There are a few quick steps you can take to avoid being part of this shocking statistic. One, you must trust your gut feeling when selecting offers or submitting personal information online. If an offer seems dodgy or too good to be true, it probably is. Two, you should never open unsolicited emails. Lastly, keep your pin/s and passwords secret/safe. Never divulge pin/password information online. Here’s a more in-depth discussion avoiding fraudsters.

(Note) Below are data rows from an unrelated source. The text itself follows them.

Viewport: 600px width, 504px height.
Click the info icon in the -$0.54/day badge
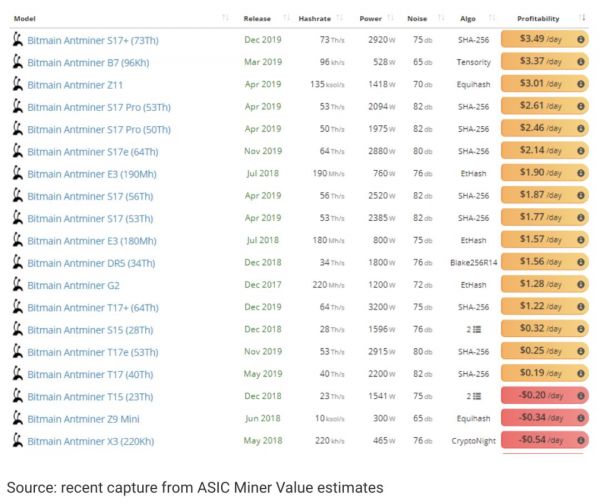(580, 441)
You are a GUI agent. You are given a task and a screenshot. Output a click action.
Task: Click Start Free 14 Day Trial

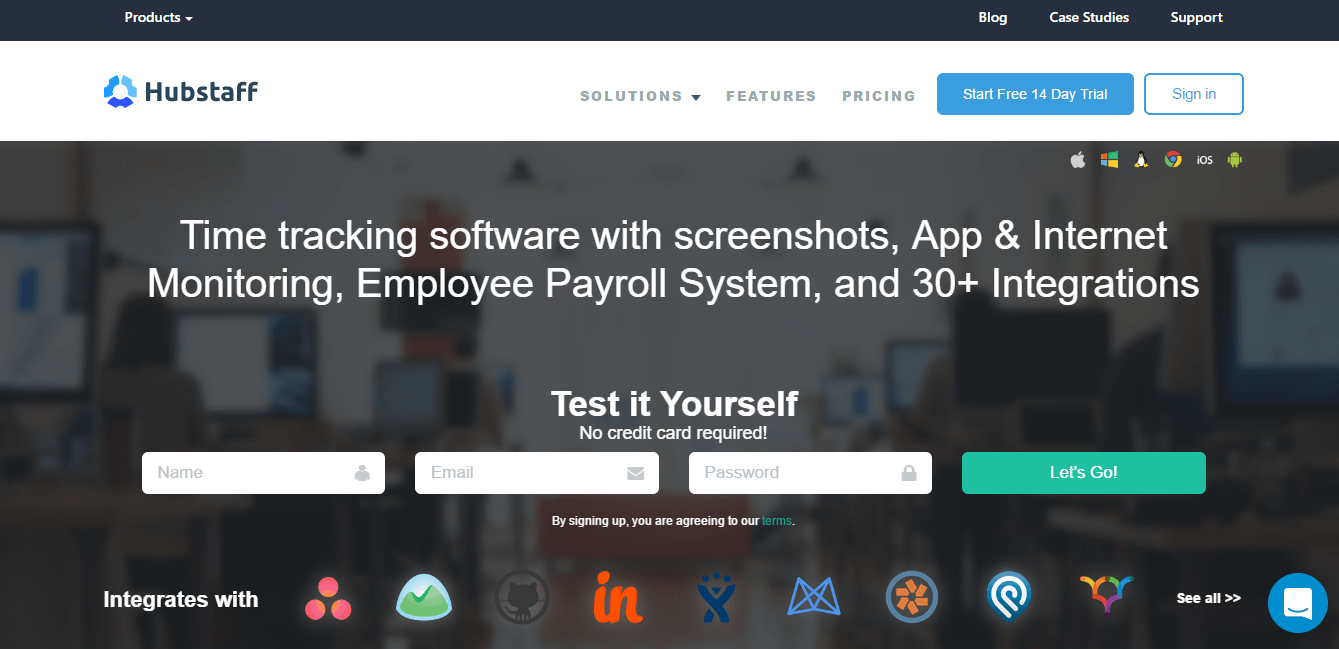point(1035,94)

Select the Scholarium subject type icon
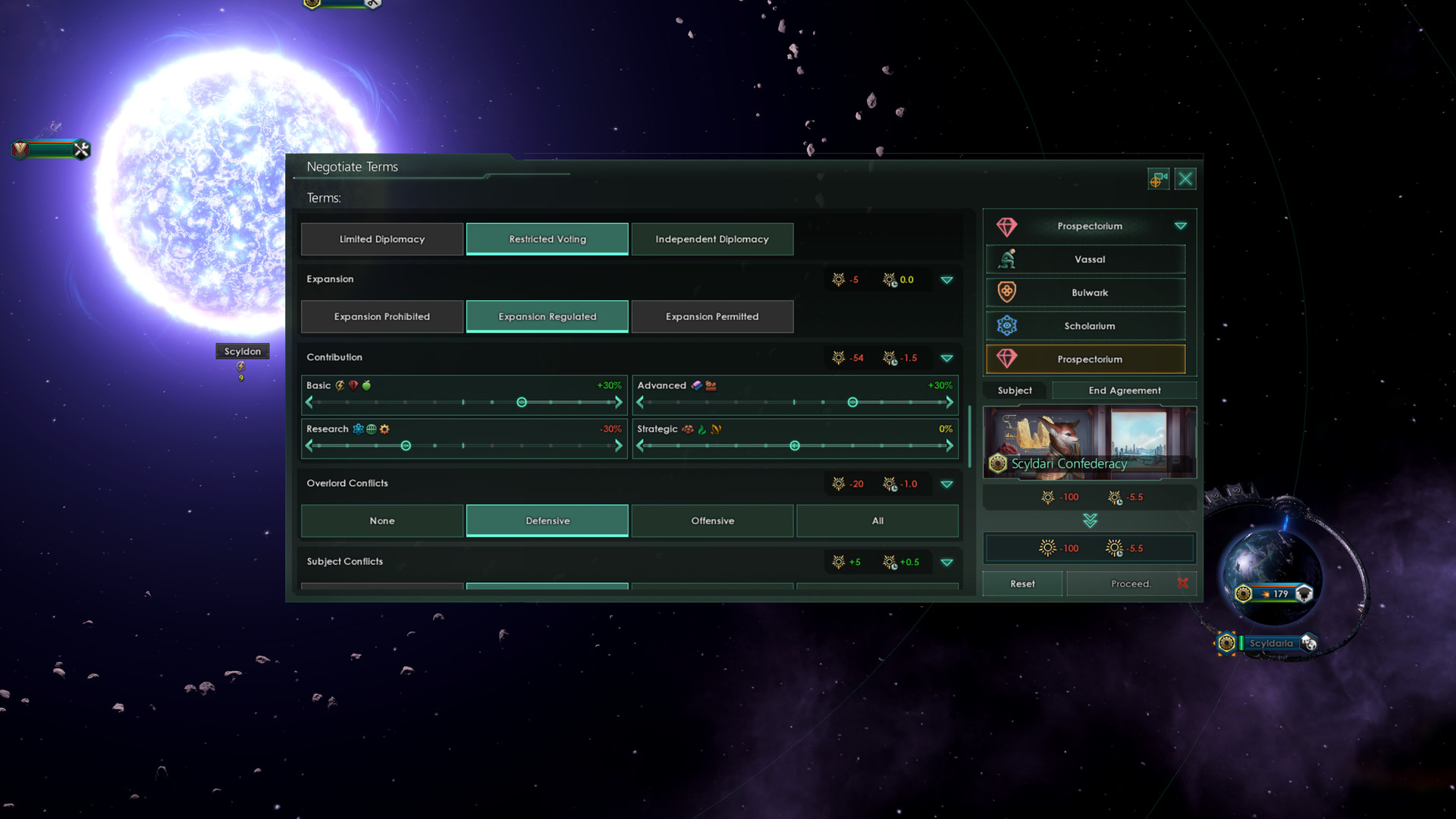[1007, 324]

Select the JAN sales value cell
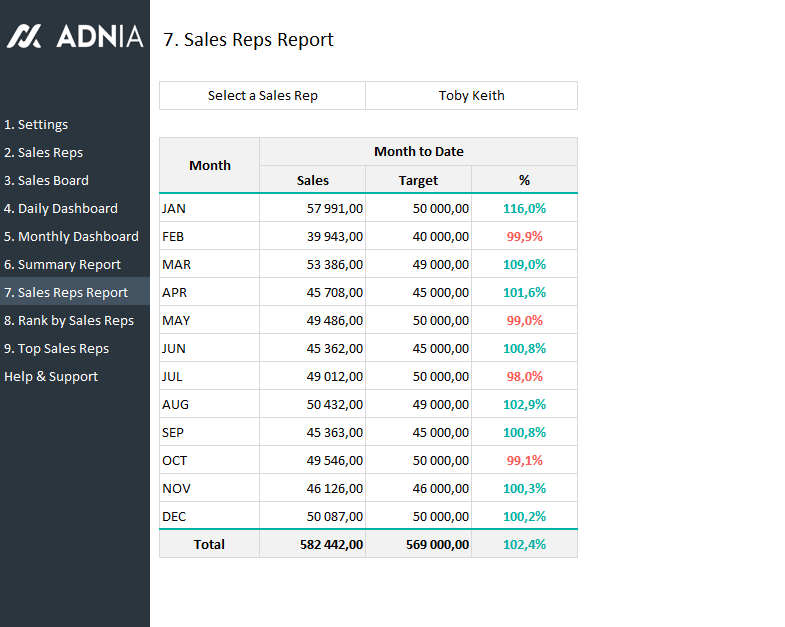coord(312,209)
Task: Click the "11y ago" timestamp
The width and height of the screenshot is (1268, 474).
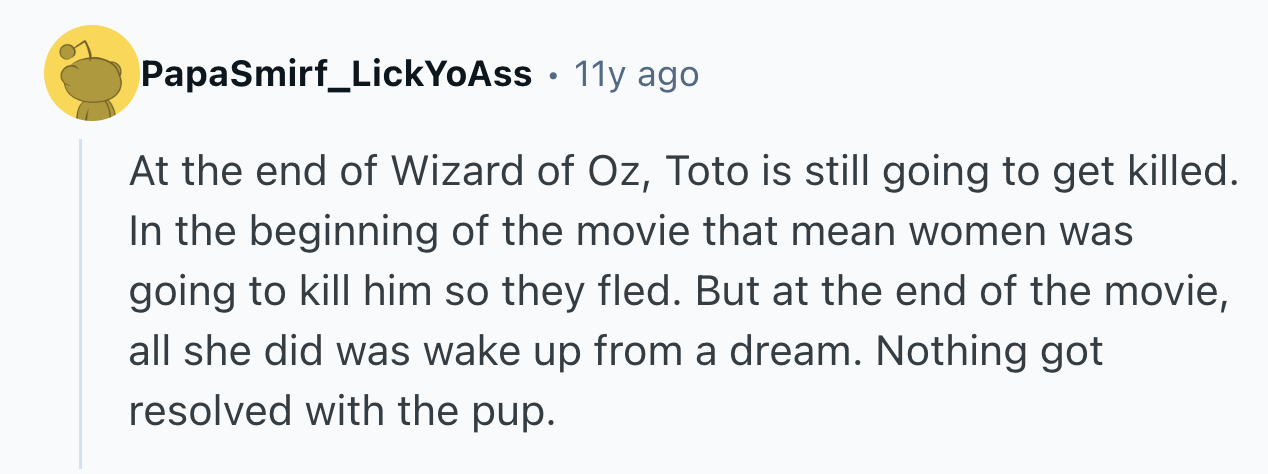Action: [x=636, y=74]
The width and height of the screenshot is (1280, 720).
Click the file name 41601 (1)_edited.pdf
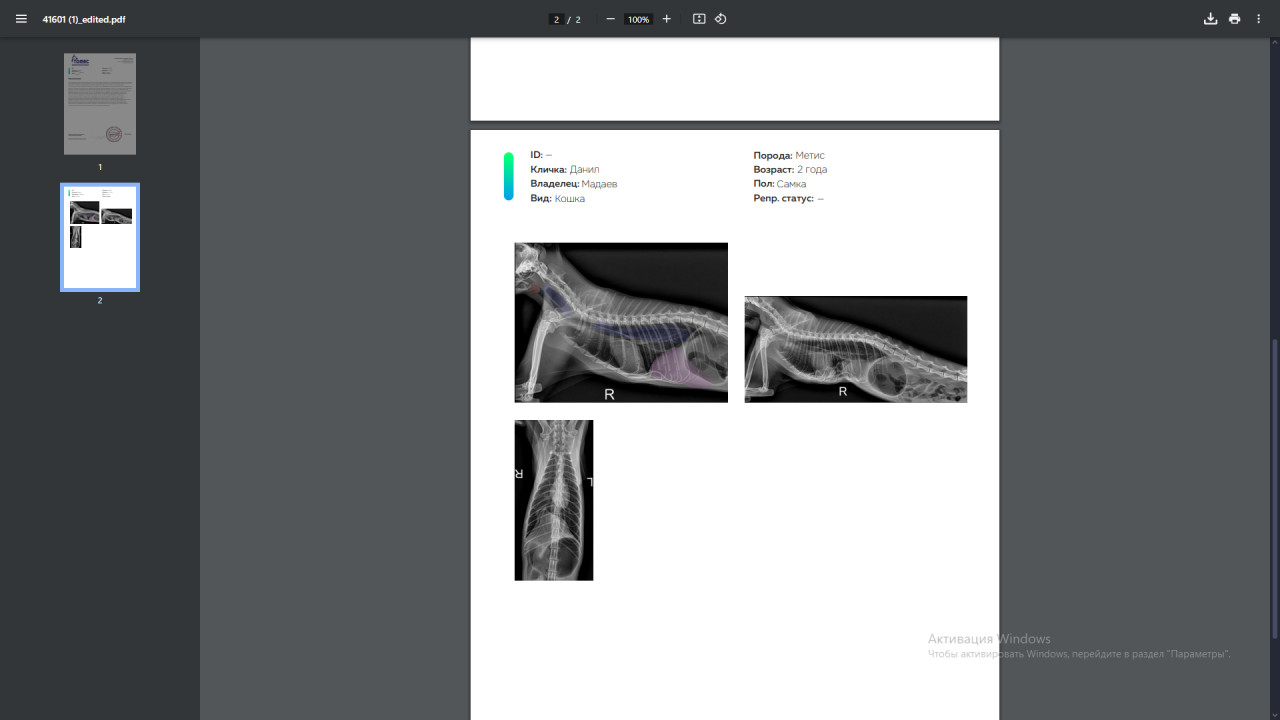click(x=84, y=19)
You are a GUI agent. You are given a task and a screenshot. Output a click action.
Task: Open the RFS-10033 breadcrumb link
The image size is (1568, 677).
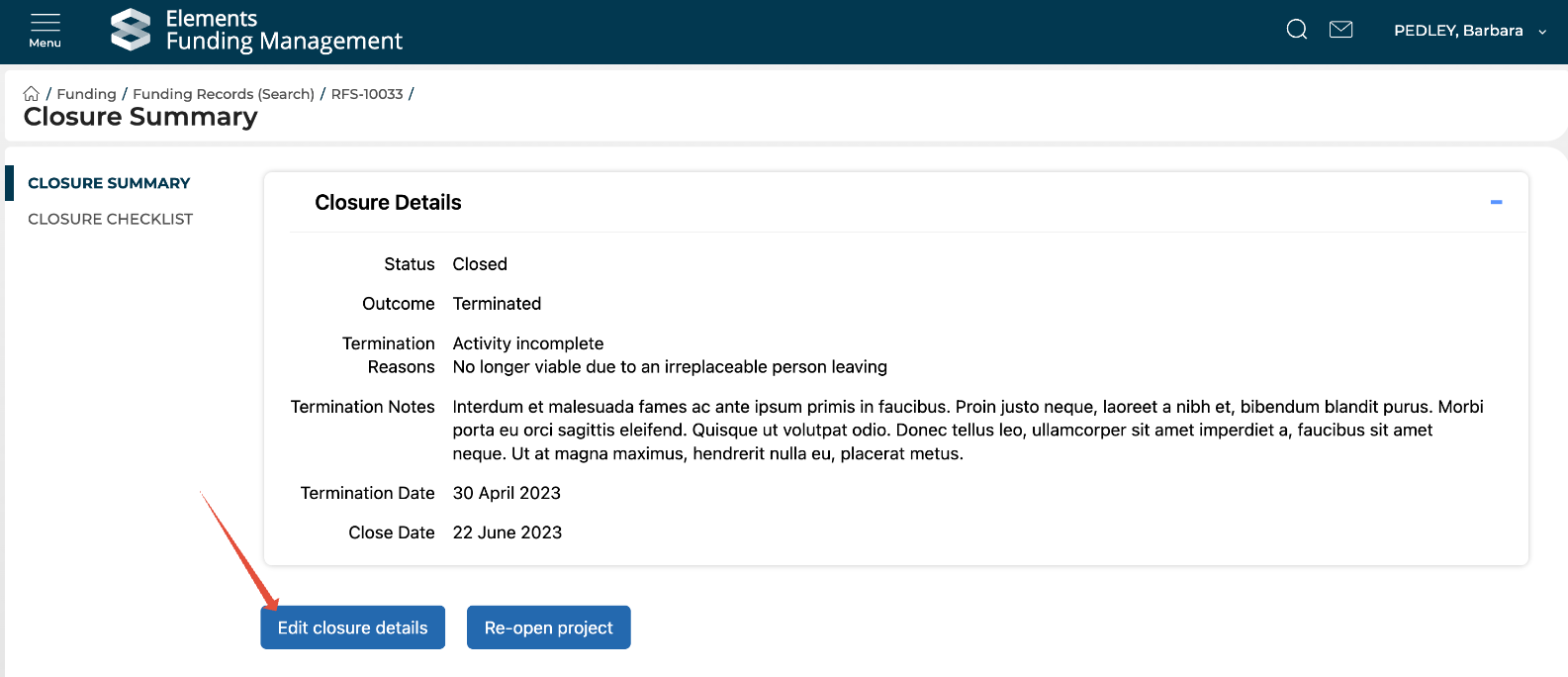pos(367,94)
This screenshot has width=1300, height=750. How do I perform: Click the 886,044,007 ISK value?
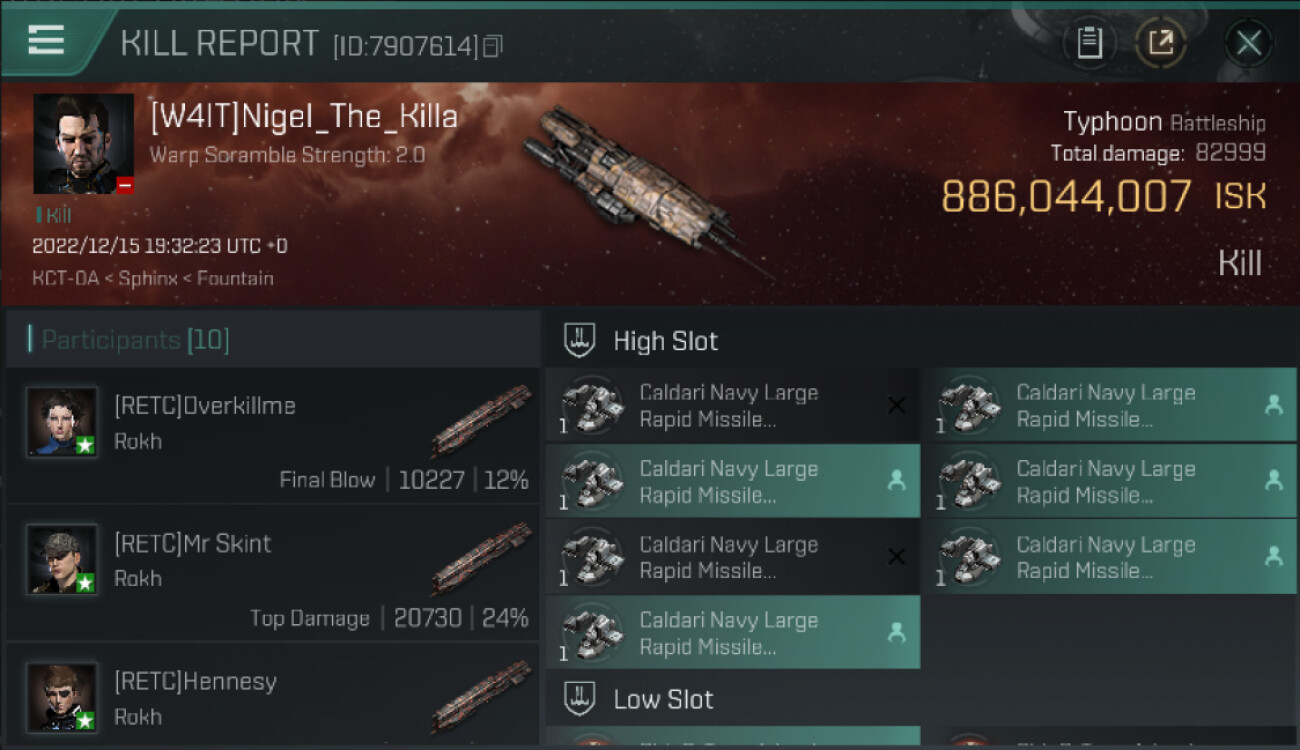1066,197
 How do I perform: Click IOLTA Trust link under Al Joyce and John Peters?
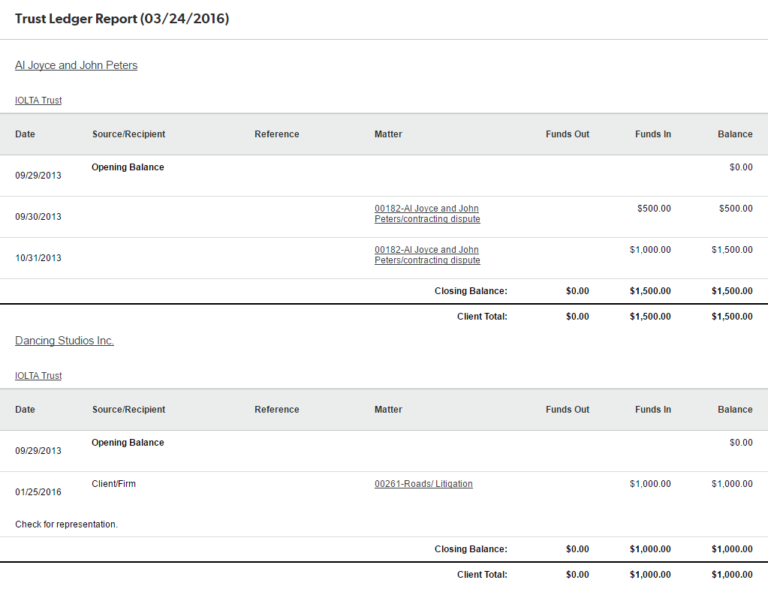coord(38,101)
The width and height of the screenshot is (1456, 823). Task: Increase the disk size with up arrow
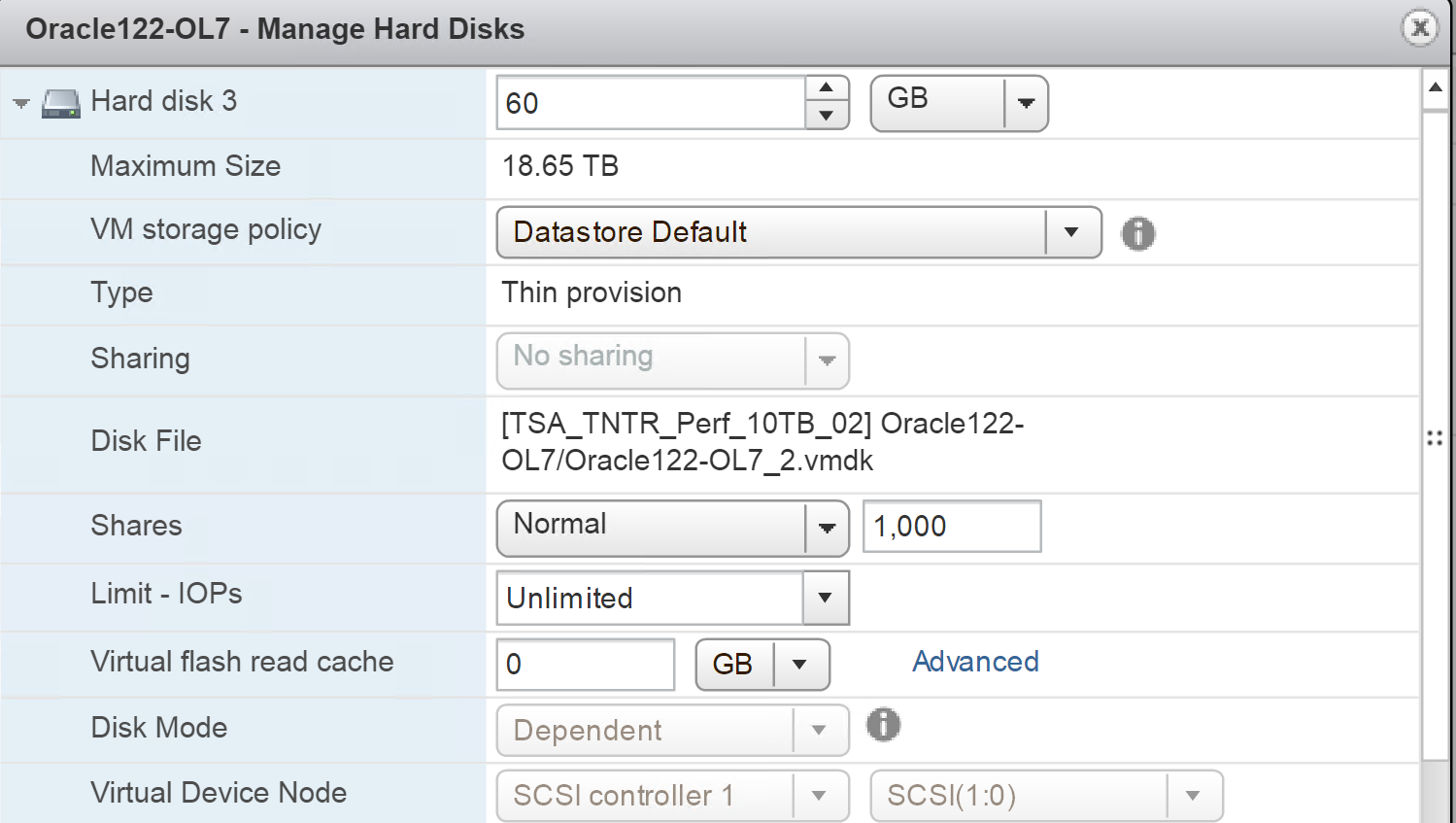click(827, 88)
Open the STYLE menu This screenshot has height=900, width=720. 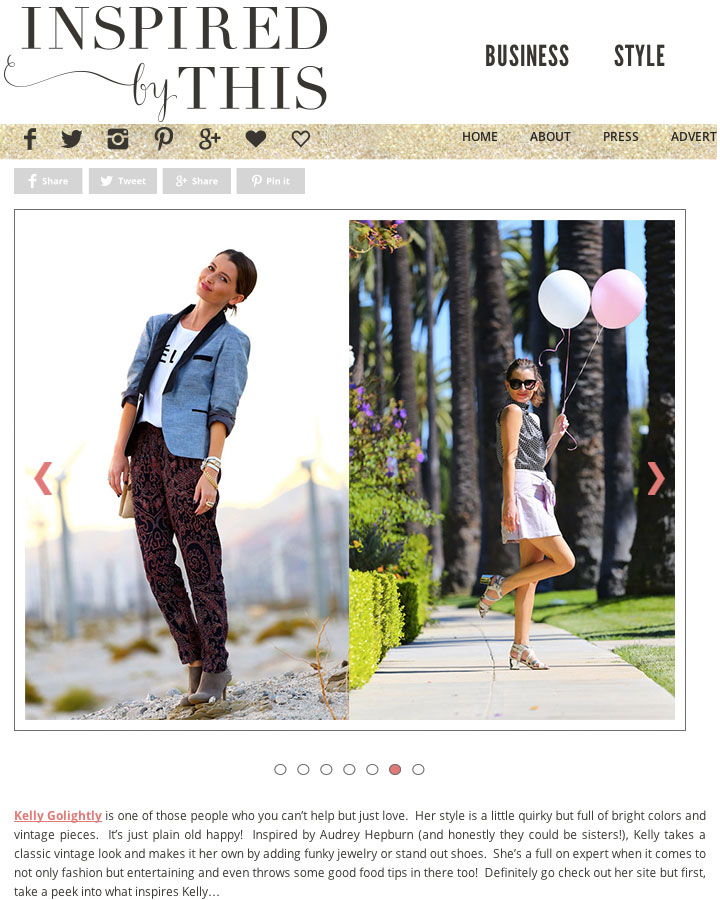639,56
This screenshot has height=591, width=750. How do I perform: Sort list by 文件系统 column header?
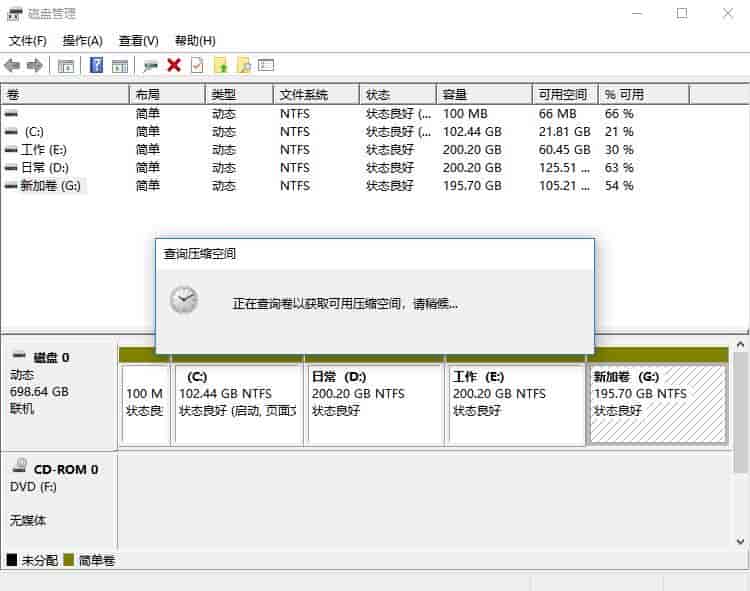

Create ”perfect” passwords

You can’t afford to use regular words or obvious number combinations as passwords today. Hackers can ”break” such passwords. You should never use obvious words as passwords, i.e. your middle name, children’s names, etc. as name passwords are the easiest to crack. The ”perfect” password today consists of; random words that are unrelated to your life. The password should also have many digits preferably six or more that are random but easy for you to remember. Stay away from birth dates. Your ”perfect” password should also include symbols such as $, #, %, etc. Ideally, the symbols should be inserted randomly between the numbers and letters/words that make up your password. Lastly, use both capital and small letters. A great example of a perfect password would be You1r7Kin9gSh88ip05$$!! You can use password testing tools to analyse the strength of your password.

Maintain unmatched social media safety/privacy

Social media has made it easy to acquire a person’s personal information without their consent. If you don’t set the appropriate security/privacy setting on all your social media accounts, you don’t have control over who views your personal information such as; your real names, date of birth, personal address, etc. which can be used to hack your online accounts. Don’t add people you don’t know to your social media profiles or disclose too much personal information on social media. Disclosing your pet’s name for instance can make your online accounts vulnerable if you have used your pet’s name as a security question.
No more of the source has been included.